* **EXERCISE OBJECTIVE**
Select and copy out every line in the records containing "page".

* **Collected data**
_____

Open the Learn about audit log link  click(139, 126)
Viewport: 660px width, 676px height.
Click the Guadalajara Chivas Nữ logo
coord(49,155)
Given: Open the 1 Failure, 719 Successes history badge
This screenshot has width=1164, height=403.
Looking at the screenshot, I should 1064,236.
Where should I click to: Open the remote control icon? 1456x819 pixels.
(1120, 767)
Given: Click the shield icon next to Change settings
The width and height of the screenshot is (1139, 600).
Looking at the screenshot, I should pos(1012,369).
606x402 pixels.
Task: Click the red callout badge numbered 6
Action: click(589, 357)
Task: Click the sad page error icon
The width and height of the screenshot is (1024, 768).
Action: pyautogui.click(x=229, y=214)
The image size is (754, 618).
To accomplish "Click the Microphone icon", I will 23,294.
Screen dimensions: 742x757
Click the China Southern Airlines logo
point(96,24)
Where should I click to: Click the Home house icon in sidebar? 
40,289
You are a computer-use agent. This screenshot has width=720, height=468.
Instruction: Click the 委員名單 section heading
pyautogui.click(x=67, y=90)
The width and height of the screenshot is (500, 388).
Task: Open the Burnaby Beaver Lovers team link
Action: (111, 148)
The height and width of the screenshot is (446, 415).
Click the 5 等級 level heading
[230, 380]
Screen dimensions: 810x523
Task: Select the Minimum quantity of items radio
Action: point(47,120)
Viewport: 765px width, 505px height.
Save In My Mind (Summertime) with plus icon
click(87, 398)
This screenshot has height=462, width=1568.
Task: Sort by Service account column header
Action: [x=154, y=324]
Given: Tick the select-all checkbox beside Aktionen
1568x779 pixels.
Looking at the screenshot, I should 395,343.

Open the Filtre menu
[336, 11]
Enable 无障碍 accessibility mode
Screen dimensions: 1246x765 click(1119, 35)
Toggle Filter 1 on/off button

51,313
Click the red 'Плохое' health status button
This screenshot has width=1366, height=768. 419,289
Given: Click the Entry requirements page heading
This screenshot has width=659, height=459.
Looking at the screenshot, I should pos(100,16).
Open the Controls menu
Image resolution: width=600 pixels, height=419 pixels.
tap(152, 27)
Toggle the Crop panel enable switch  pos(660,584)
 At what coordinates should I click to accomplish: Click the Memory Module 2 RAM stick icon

_____

* **REPLY**
Task: Click the sad page error icon
Given: Click the Entry requirements page heading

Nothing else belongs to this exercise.